In Italia alcuni governi hanno divulgato una visione italocentrica che – perniciosamente – ha contagiato il pensiero, ahinoi, soprattutto dei più giovani. A coadiuvare questo processo di impoverimento mentale della Vox Populi, sono sopraggiunti egoismo e filautia innati che, in maniera più eclatante rispetto alle generazioni precedenti, affliggono la società contemporanea.
Le stragi di Capaci e Via D’Amelio portarono alla necessità di reprimere le azioni mafiose in modo più duro, ragion per cui nacque il cosiddetto “fine pena mai”, più comunemente denominato ergastolo ostativo: il reo condannato per mafia non ottiene alcun beneficio a meno che non dimostri di essere un collaboratore dello Stato – ma attenzione, non è un ricatto.
Uno dei tanti argomenti masticati oggigiorno, il ghigliottinato DL Rave, fra i primi provvedimenti del Governo Meloni, fra gli altri, include proprio delle modifiche all’articolo 4-bis dell’ordinamento penitenziario, prevedendo la concessione di benefici ai detenuti che, pur non avendo collaborato con la magistratura hanno mantenuto una buona condotta nell’istituto detentivo.
Questo provvedimento, preso in seguito ad una condanna della CEDU per incostituzionalità normativa con gli articoli 3 e 27 della Costituzione – nonché l’art. 3 della Convenzione stessa – ha scatenato l’indignazione della popolazione.

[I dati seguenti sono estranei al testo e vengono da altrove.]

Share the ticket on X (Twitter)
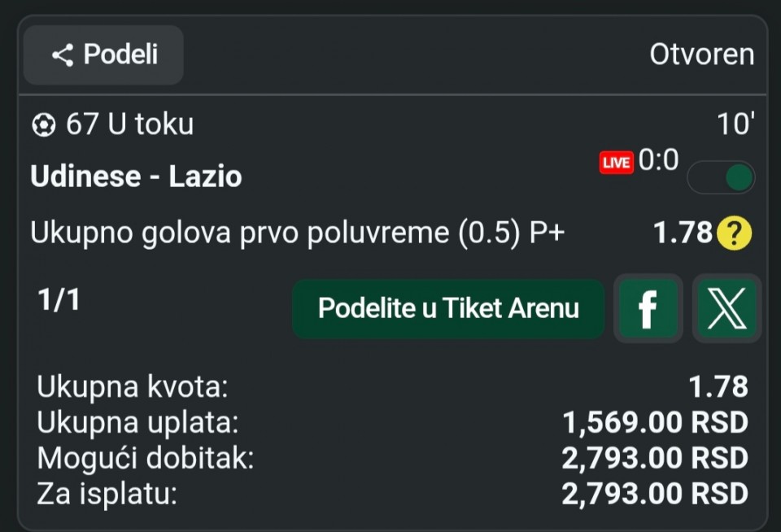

La macabra genesi di questo paralogismo popolare è determinata dall’ideale, che tuttora perdura, in base al quale il reo debba marcire in galera o che per determinati reati sia necessario “buttar via la chiave”.
A mio avviso, un concetto che dovrebbe essere insito in ciascun individuo – cittadino di un paese in cui vige lo stato di diritto – è l’inammissibilità nel privare le persone della libertà senza impegnarsi per la loro riabilitazione, fornendo la possibilità di riacquistarla successivamente.
Posto che commettere un reato implica una rottura tra società e reo, il paradosso viene a crearsi laddove lo Stato esige di segregare e ghettizzare il detenuto – isolandolo dalla società stessa – senza mai ricucire tale ferita. Giustificando il tutto con la prevenzione di commissione di ulteriori reati e di salvaguardia del tessuto sociale rimanente.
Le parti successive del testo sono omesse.